I finally managed to watch Sholay on the big screen albeit in the remastered 3D format, after having seen it multiple times on the small screen. Nothing much to say about the movie itself, as I can but only gauge its impact when it was released in 1975. No wonder why it ran for months (years?) in some theatres on its original release.
However, when it comes to the 3D and remastering parts, I have my reservations:
- The picture quality was considerably affected due to the 3D processing as it requires the frame to be brightened up considerably (3D glasses do block out a lot of light after all) and this leads to highlight clipping. The movie frames looked like it had gone through a budget image processor’s auto adjust & enhance tool.
- Considerable parts of the movie are without much 3D effects, i.e., no double images for stereo vision separation. So, you can actually watch those parts without the 3D glasses and actually enjoy it more, and this is what I did for most of the movie. Kind of defeats the whole Sholay in 3D part.

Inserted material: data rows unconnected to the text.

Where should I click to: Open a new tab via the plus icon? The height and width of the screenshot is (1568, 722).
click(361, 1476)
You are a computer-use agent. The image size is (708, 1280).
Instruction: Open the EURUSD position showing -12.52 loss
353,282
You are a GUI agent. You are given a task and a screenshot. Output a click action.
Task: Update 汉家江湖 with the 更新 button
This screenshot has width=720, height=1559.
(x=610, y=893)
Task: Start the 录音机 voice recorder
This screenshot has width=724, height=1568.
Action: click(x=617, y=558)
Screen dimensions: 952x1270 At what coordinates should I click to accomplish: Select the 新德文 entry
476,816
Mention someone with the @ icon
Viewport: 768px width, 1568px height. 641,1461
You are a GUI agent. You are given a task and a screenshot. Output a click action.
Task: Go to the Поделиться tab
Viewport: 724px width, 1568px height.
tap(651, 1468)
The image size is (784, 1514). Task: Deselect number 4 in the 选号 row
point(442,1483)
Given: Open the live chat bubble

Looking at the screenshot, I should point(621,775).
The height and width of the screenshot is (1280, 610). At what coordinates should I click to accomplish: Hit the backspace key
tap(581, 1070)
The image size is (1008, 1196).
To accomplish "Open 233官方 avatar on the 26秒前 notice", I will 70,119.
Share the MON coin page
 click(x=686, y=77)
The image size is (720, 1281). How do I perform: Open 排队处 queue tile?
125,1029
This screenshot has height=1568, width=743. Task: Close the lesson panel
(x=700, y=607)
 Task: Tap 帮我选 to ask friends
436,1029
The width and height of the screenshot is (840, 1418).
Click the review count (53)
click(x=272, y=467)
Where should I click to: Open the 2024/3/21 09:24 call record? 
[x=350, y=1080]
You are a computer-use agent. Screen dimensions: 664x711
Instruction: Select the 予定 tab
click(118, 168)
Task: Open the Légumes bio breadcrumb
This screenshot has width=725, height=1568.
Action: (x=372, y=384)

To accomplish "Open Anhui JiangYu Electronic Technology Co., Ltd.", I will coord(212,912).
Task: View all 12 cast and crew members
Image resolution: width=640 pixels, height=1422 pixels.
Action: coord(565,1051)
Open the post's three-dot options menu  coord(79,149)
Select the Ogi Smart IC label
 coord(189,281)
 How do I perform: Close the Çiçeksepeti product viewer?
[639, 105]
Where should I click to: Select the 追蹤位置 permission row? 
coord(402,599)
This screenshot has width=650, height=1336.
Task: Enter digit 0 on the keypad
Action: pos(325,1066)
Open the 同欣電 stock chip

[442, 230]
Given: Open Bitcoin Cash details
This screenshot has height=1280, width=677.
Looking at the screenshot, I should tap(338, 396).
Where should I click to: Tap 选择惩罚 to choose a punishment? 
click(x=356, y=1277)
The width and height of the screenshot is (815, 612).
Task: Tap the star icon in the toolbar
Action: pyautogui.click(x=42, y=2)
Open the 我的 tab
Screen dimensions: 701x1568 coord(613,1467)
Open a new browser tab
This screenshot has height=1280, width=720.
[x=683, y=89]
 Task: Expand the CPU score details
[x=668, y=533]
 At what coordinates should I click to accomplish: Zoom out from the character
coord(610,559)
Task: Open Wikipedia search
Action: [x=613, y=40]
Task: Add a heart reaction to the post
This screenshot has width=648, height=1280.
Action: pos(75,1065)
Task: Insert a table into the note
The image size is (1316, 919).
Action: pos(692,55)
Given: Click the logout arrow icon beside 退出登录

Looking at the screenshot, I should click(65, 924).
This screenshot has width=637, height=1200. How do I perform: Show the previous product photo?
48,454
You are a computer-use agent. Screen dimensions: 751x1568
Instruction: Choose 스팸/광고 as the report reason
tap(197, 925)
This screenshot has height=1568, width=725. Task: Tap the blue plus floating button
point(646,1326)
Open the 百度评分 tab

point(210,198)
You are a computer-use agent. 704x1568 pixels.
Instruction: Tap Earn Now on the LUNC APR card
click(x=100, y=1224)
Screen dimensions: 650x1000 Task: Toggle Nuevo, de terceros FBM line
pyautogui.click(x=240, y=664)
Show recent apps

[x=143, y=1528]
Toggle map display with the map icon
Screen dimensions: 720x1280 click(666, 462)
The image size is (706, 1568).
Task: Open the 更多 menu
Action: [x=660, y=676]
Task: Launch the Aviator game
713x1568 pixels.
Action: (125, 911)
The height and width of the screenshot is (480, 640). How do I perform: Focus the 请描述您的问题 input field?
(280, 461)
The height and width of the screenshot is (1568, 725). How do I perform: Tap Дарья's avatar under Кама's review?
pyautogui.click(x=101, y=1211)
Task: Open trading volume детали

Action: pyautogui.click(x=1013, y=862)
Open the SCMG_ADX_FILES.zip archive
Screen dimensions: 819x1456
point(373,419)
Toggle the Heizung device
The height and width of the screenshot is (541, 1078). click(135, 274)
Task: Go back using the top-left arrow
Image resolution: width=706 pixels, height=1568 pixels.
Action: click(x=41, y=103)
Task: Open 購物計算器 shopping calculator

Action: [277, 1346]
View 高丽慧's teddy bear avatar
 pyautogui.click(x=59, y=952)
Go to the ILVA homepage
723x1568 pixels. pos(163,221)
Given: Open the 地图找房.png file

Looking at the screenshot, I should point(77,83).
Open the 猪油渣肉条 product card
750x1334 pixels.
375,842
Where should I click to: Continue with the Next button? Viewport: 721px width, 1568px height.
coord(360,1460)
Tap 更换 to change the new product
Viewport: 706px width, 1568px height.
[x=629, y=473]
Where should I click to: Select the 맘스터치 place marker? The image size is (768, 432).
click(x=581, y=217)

- They also recomposed and rerecorded considerable parts of the soundtrack (for the surround effects I presume), and this is most noticeable in the wrong ways during the songs. I found the vocal leads pretty subdued with the music blaring through. On top of it, the vocals & music seemed slightly out of sync due to the rerecording. If you have listened to the HMV\SaReGaMa Classic Revival pieces, then you’ll understand what I mean.
They should have probably skipped the George Lucasization and just released it on the big screen for the current generation a la the original Chashme Baddoor. Incidentally, there’s a Sholay Director’s Cut where Thakur kills Gabbar.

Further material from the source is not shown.